Under the Tasmanian government's 2007 plan to reform its health system, the Mersey Hospital was to be downgraded with certain care services transferred to Burnie.

On 1 August 2007, the Prime Minister of Australia announced that the Federal Government would guarantee the continued funding of a wide range of in-patient and out-patient services at the Mersey campus, and support its re-establishment as Mersey Community Hospital, managed by a community-controlled and Commonwealth-funded trust.

On 9 May 2023, a doctor working at the hospital was stabbed. A 17-year-old youth was charged with wounding and two counts of threatening police.

=== COVID-19 closure ===
During the COVID-19 pandemic in 2020 two passengers from the cruise ship were sent to the hospital in late March. A staff member was found to have COVID-19 on 3 April. Cases had been confirmed among staff in most wards of the hospital by April 12, also the pathology and outpatient clinics on the same site, at the co-located North West Private Hospital, and the Mersey Community Hospital in Latrobe.
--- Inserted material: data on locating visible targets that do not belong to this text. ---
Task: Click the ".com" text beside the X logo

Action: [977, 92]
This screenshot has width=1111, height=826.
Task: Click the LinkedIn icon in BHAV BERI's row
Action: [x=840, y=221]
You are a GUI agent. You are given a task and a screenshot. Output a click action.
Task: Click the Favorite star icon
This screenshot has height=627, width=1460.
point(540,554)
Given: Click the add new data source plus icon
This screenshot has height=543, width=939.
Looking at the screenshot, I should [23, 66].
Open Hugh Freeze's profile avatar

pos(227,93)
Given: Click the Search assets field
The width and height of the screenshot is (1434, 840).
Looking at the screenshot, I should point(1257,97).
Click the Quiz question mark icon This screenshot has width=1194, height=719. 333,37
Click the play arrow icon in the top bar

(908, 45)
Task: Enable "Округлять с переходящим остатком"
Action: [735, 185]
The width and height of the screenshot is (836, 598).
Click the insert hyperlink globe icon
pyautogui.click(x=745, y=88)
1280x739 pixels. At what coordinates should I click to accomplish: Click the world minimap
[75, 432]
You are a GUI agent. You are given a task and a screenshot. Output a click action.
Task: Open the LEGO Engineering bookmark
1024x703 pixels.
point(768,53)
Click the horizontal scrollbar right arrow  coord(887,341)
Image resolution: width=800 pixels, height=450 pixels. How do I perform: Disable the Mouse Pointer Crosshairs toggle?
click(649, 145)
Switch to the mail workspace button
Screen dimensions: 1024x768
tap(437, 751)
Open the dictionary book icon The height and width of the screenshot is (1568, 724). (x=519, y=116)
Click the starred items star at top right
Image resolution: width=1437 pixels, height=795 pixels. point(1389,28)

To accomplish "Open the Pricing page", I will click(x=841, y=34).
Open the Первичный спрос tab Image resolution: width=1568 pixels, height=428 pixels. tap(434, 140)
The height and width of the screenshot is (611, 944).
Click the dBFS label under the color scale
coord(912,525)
In mid-April the hospital was temporarily closed by the state government due to the outbreak of COVID-19 at the hospital and in the local region. All staff, about 1,200 people and their families, were required to go into 14 days of quarantine by self-isolation. Regionally between 4 and 5,000 people were required to quarantine. The North West Private Hospital was also closed at the same time. By 1 May 2020 the outbreak had resulted in 132 confirmed COVID-19 cases, including 81 healthcare workers and 25 patients.

The hospitals were to be thoroughly cleaned and then reopened by Australian Defence Force and AusMAT (Australian Medical Assistance Teams) medics.

There were at least 12 deaths from COVID-19 in the region, out of a total of 13 statewide.

The NWRH was due to be fully operational by 14 May.